Gourds – Blossoming on the Vine
While Russell was going about the business of not having a career, Picket Line Coyotes bassist Jimmy Smith had taken an even sharper left turn. Smith, a native of the Dallas area who had joined the Coyotes shortly after they moved there from Shreveport, moved to the small East Texas town of Nacogdoches, a self-imposed sabbatical designed in part to nurture his increasing interest in songwriting.
“I wanted to try and see where I stood as a songwriter at the time, because I was really inspired by Kevin’s material in the Coyotes,” Smith says. “And I’d been reading a lot of things that pointed me in the direction of solitude. So, I was seeing a girl, and she was going to school out there in Nacogdoches. So when the Coyotes broke up, I thought, this is the perfect opportunity to get outta town and live in a small town and see how the writing would come along.”
He ended up with a few dozen tunes, a considerable well from which he has drawn repeatedly over the last decade. “I spent a lot of my time just realizing these songs, without anybody looking over my shoulder, just a really uninhibited kind of situation,” he says. “But after about a year of flipping burgers and playing open mikes, I had a falling-out with the girlfriend, and was really wanting to get back to town and form a band. And definitely Kevin was first on my list to hook up with when I got back.”
It took some time for that to happen. Russell wasn’t yet convinced he wanted to dive back into a band situation yet, but the Coyotes’ former manager, Phyllis Arp, encouraged him to record some of his new material for a possible solo record. “Phyllis was constantly hounding me to do that, and I didn’t want to, but she got me some recording time at Cedar Creek,” Russell says. “And I did a recording there that’s still sitting in the can. That’s basically how the Gourds started, I think, because that was the first time we’d all played together.”

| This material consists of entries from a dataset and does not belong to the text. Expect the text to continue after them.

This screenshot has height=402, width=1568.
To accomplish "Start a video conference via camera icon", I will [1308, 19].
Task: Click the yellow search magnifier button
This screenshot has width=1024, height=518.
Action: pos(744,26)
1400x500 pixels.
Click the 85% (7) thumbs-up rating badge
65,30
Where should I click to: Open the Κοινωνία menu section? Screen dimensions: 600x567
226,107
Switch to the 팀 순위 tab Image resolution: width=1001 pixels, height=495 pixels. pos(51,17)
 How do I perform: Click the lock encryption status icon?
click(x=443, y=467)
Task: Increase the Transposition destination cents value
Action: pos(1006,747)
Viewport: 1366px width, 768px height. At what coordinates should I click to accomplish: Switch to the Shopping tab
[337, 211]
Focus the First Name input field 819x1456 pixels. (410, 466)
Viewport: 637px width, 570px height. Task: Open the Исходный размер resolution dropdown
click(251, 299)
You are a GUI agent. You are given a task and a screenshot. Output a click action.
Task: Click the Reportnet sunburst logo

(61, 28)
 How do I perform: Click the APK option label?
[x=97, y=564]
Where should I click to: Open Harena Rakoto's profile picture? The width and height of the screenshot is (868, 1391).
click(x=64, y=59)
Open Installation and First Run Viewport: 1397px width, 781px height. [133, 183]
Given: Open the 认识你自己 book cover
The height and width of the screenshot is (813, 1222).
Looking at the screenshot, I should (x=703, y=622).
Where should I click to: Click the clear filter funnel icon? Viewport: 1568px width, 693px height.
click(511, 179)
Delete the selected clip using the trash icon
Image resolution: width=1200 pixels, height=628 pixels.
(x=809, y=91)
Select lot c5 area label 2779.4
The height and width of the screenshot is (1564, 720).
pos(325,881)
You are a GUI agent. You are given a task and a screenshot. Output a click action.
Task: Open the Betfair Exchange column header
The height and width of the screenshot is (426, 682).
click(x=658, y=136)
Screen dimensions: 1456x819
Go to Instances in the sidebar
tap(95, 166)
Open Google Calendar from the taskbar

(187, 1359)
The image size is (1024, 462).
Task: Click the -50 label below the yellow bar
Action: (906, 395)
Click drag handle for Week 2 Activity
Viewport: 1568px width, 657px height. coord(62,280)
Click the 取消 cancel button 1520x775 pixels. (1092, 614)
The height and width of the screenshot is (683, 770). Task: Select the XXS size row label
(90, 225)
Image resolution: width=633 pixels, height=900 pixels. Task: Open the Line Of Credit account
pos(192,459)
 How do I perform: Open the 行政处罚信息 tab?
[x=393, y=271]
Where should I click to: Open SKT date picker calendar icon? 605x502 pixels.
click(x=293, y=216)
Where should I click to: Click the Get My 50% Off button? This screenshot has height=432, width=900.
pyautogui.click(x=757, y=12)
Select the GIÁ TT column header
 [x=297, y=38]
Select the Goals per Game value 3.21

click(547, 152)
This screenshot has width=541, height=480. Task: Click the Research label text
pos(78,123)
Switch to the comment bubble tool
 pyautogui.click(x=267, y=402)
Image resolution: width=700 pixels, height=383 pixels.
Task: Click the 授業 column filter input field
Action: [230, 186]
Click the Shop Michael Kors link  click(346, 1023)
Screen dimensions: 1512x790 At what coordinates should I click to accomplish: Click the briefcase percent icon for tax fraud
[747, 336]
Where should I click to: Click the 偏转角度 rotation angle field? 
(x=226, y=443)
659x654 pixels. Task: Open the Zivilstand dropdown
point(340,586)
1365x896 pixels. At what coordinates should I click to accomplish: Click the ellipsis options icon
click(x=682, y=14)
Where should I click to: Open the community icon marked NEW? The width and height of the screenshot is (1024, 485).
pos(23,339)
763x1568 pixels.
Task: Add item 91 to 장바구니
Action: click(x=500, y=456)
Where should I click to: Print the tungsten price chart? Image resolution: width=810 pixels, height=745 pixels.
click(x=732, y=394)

Smith had brought Claude Bernard, who at the time was playing melodica and sometimes drumming, into the fold. “Jimmy and Claude had a two-man band called Old Government that played one show, I think, at the Hole in the Wall,” Russell remembers. Bernard was the brother of Rob Bernard, an original member of the Coyotes lineup whose departure from the band shortly after the move to Austin had triggered its demise.
A key motivating factor turned out to be the formation of Prescott Curlywolf, a hard-rocking band led by Rob Bernard and Russell’s other old Shreveport pal, Ron Byrd. Russell, Smith, Byrd and Claude Bernard had formed a short-lived band called the Grackles which Russell refers to as a “Gourds prototype,” but Byrd was gravitating toward harder-edged material.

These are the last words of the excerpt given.